Career in India
Prinsep found a position as an assay master at the Calcutta mint and reached Calcutta along with his brother Henry Thoby on 15 September 1819. Within a year at Calcutta, he was sent by his superior, the eminent orientalist Horace Hayman Wilson, to work as assay master at the Benares mint. He stayed at Benares until the closure of that mint in 1830. He then moved back to Calcutta as deputy assay master and when Wilson resigned in 1832, he was made assay master (overruling Wilson's nominee for that position, James Atkinson) at the new silver mint designed in Greek revival style by Major W. N. Forbes. He married Harriet Sophia Aubert, elder daughter of Lieutenant-Colonel Jeremiah Aubert (grandson of Alexander Aubert) of the Bengal army and his wife Hannah, at the cathedral in Calcutta on 25 April 1835. They had a daughter Eliza in 1837 who was to be the only child to survive.

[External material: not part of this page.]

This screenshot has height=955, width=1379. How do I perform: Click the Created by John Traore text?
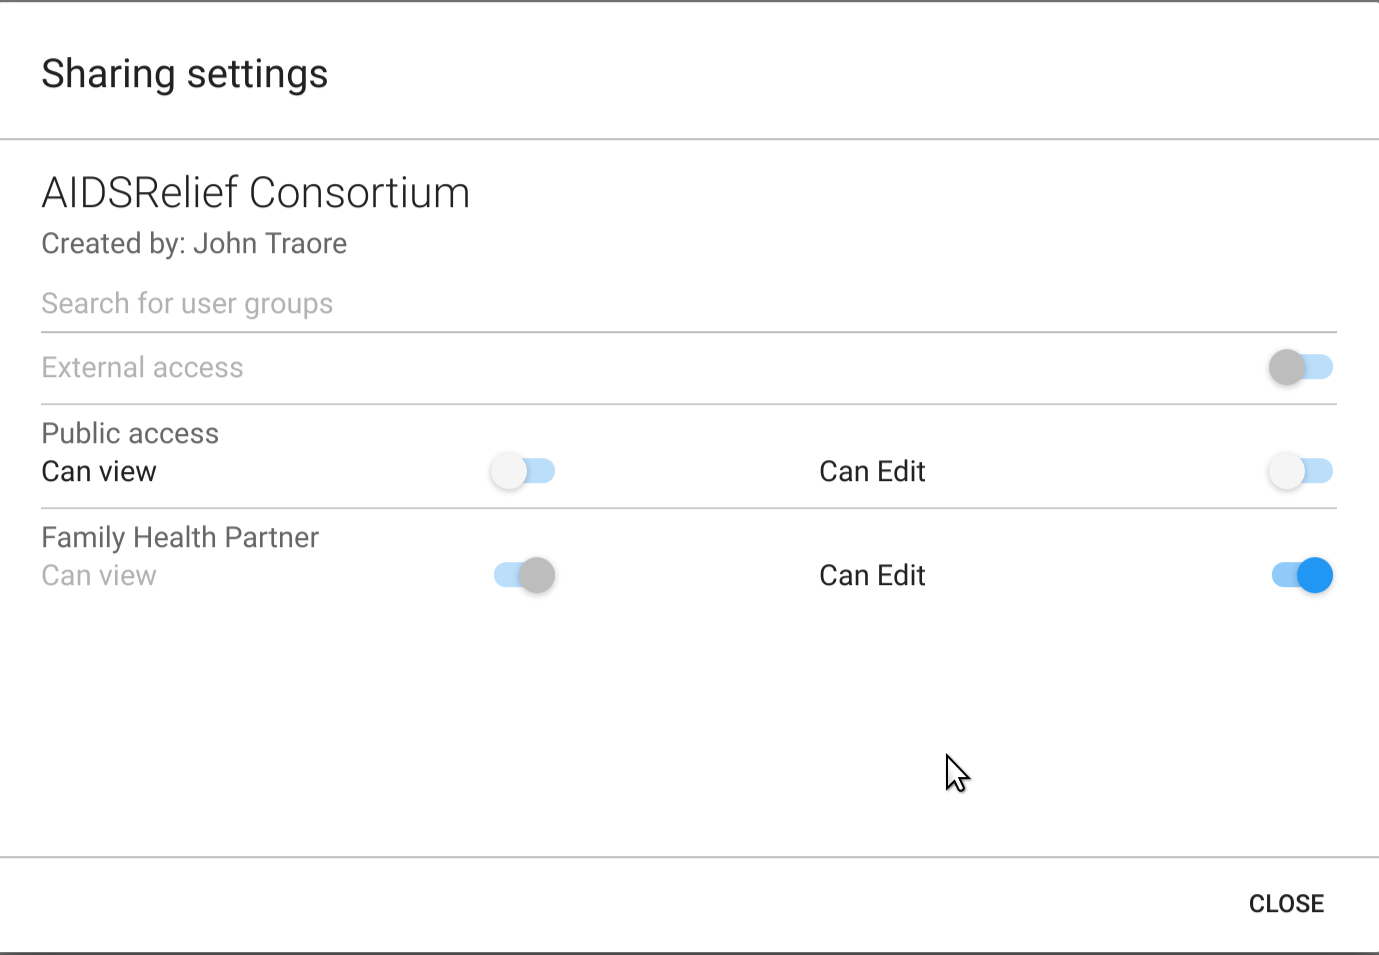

His work assay master led him to conduct many scientific studies. He worked on means for measuring high temperatures in furnaces accurately. The publication of his techique in the Philosophical Transactions of the Royal Society of London in 1828 led to his election as a Fellow of the Royal Society. He suggested the possibility of visual pyrometric measurement using a calibrated series of mica plates as well as using the thermal expansion of platinum but considered that a practical approach was to use calibrated combinations of platinum, gold and silver alloys placed in a cupel or crucible and observe their melting. He also described a pyrometer that measured the expansion of a small amount of air held within a gold bulb. In 1833 he called for reforms to Indian weights and measures and advocated a uniform coinage based on the new silver rupee of the East India Company. He also devised a balance so delicate as to measure three-thousandth of a grain (≈0.19 mg).